▼
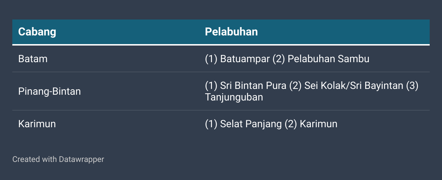Select Karimun in the Cabang column
This screenshot has height=180, width=442.
click(37, 124)
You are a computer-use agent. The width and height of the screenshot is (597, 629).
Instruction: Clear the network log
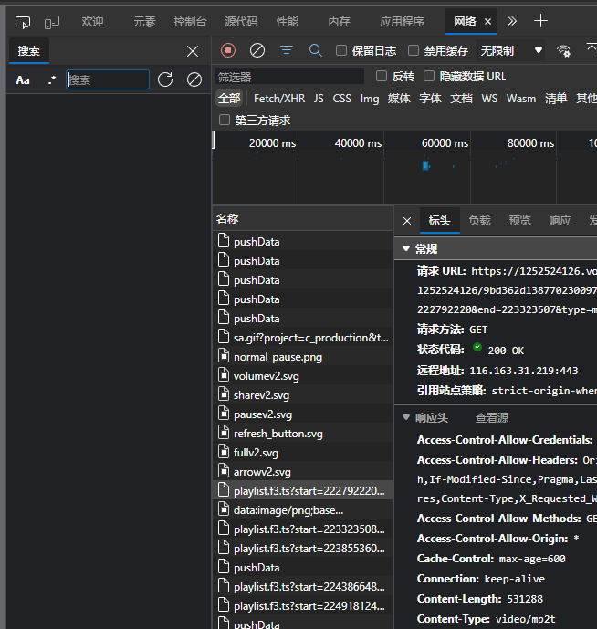tap(257, 50)
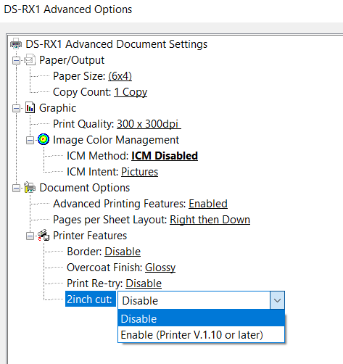Change the Overcoat Finish Glossy setting
This screenshot has width=343, height=364.
tap(160, 268)
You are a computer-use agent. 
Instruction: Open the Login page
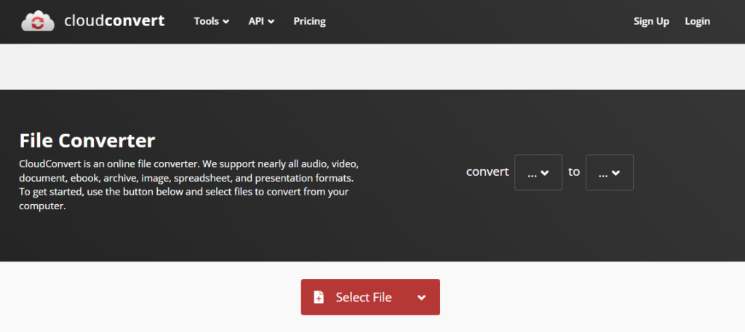pos(697,21)
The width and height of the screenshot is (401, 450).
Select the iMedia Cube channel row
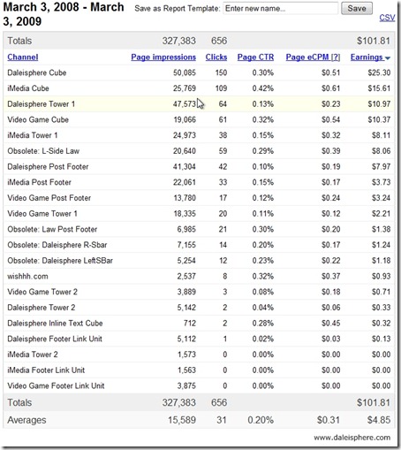coord(199,88)
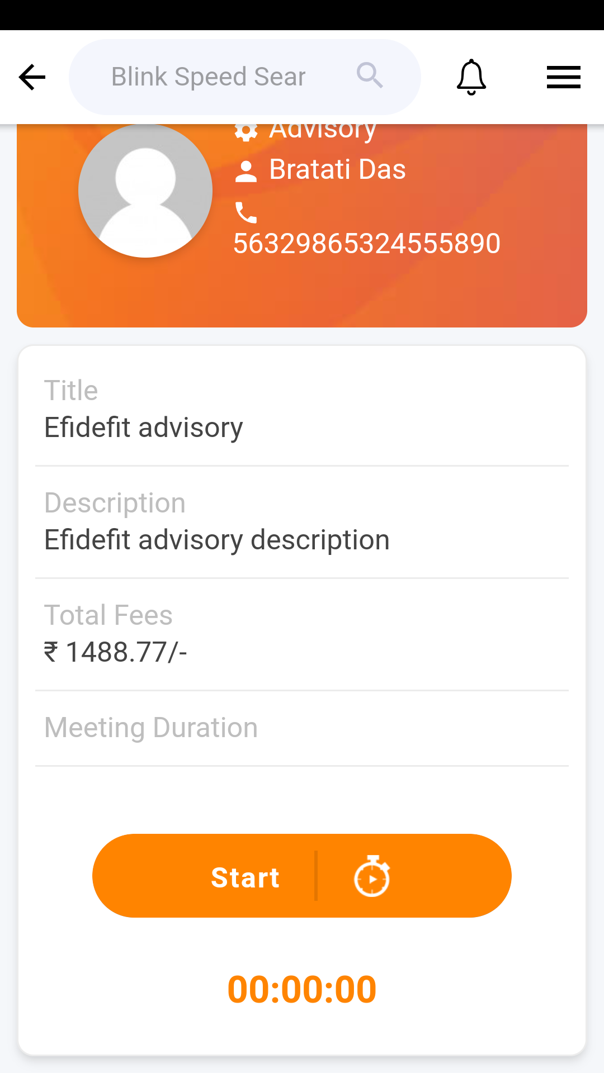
▲
Your assignment
Copy, without the pictures, exactly the lines from the line with "You are a computer-use agent. The" through the end of the material above, both ends included.

Solution to this task
You are a computer-use agent. The width and height of the screenshot is (597, 629).
Instruction: Clear the network log
tap(257, 50)
Change the Overcoat Finish Glossy setting
This screenshot has width=343, height=364.
tap(160, 268)
You are a computer-use agent. 
Instruction: Open the Login page
pos(697,21)
The width and height of the screenshot is (401, 450).
Select the iMedia Cube channel row
coord(199,88)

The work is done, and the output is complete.